Drucken

Lacrosse - und wo es herkam…

 

 

indian

 

Lacrosse hat eine lange Tradition. Ursprünglich stammt es von

den Ureinwohnern Nordamerikas und wurde schon lange vor

der Ankunft der Europäer gespielt. Der Beiname „Der kleine Bruder des Krieges“ deutet die Funktion an, die das Lacrosse unter indianischen Stämmen hatte: Oft wurden Streitigkeiten durch das Spiel gelöst, welches sich durchaus über mehrere Tage fortsetzen konnte und über große Distanzen ausgetragen wurde. Den Namen „Lacrosse“ bekam das Spiel durch die französischen Siedler, die den gebogenen Stock mit Netz mit einem Bischofsstab („crosse“) verglichen.

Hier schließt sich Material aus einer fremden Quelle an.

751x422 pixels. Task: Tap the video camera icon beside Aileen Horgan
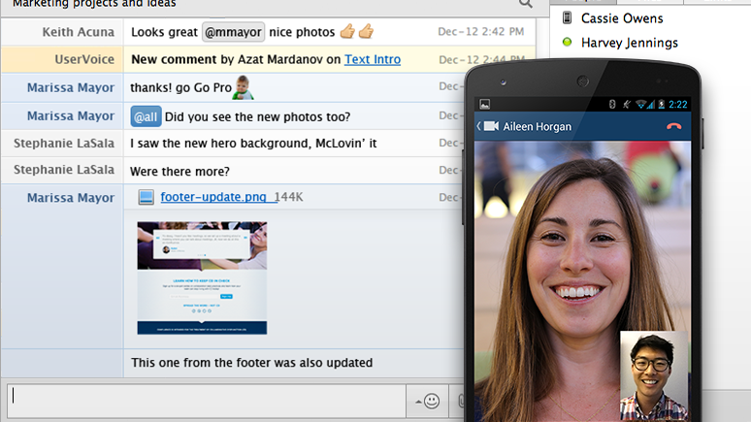(x=491, y=126)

Heute gibt es allerdings nur noch wenige indianische Kulturen, die das Spiel in der traditionellen Weise spielen.

 

Damen- und Herrenlacrosse unterscheiden sich vom Regelwerk sehr stark. Die einzige Gemeinsamkeit besteht eigentlich darin, dass Mann/Frau versucht, den Ball im Tor der gegnerischen Mannschaft unterzubringen, wofür ein Schläger mit vorne angebrachtem Netz zur Verfügung steht.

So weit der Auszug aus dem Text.